Monday, December 22, 2008

Rev. Samuel Taggart Wells: Preacher & Original Mountain View Trustee


[Photo of Wells family plot by Michael Colbruno; click to enlarge]

Plot 31, Lot 15

Reverend Samuel Taggart Wells was born in Greenfield, Massachusetts on August 6, 1809. At the age of six his family moved to the Genesee Valley in New York.

In 1834 he began studies at Union College in Schenectady, N.Y. He went on to study theology at Princeton Theological Seminary and received his clerical license in 1843.

In 1842, he married the former Catherine McPherson of Schenectady, New York and the couple had four children. She died in 1853 and he remarried in 1857.

In 1843, he began a 12-year stint working for the American Tract Society giving away religious books. During this time he lived in Pittsburgh, Pennsylvania. The American Tract Society was founded on May 11, 1825 for the following purpose: “To make Jesus Christ known in His redeeming grace and to promote the interests of vital godliness and sound morality, by the circulation of Religious Tracts, calculated to receive the approbation of all Evangelical Christians.”

In 1855, he moved to Dubuque, Iowa where he organized sixteen churches for the Synodical Missionary.
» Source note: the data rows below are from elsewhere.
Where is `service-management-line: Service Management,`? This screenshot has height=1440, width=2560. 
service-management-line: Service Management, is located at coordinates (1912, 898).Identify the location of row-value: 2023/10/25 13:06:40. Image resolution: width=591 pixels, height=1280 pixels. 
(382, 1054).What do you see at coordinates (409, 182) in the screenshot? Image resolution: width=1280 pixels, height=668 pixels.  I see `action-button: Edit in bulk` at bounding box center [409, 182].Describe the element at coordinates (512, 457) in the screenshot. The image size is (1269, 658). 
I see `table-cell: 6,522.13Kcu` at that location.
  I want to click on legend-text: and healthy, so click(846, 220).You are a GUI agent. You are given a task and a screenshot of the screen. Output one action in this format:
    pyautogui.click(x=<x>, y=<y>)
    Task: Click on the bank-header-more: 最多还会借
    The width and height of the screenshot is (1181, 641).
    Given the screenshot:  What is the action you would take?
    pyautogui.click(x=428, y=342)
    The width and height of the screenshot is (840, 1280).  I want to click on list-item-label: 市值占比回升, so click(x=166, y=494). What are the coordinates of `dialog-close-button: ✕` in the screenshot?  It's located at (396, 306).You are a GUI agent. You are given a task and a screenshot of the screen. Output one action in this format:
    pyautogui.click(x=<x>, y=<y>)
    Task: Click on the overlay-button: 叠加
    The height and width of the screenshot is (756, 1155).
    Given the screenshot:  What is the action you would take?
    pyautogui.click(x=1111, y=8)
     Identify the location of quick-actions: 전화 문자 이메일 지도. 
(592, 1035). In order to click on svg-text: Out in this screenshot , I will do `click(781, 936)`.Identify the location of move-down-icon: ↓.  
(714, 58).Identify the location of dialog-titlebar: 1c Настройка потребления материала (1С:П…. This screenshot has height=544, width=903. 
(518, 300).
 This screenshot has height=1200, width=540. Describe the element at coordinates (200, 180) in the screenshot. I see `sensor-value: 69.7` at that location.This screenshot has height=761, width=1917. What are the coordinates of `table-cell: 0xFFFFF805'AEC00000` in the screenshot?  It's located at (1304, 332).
Wells arrived in California from Iowa in 1860 and was involved in religious work. Upon his arrival, he became the interim minister at the Calvary Presbyterian Church in San Francisco. He replaced the famous and controversial Dr. William Anderson Scott, who opposed the vigilante committees. Scott’s refusal to take sides in the Civil War led to his resignation and Wells’ appointment.

During the early 1860s he preached regularly in Hayward, San Lorenzo and other parts of Alameda County.

His obituary states that he became the first superintendent of Mountain View Cemetery, serving from 1864-1870. On April 7, 1870, Wells offered to buy Mountain View’s marble quarry in Amador County. The trustees approved the sale contingent upon Wells resigning as both a trustee and superintendent. Other biographical information lists him as one of the founders of the cemetery. It is believed that Wells played a crucial role in selecting and hiring Frederick Law Olmsted to design the cemetery.

In the early 1870s, he moved to Ventura County where he purchased a 300-acre ranch near Saticoy and set up a church. His property became quite valuable when the coastal roads were built.

When he died in 1896 his body was shipped back to Oakland for burial.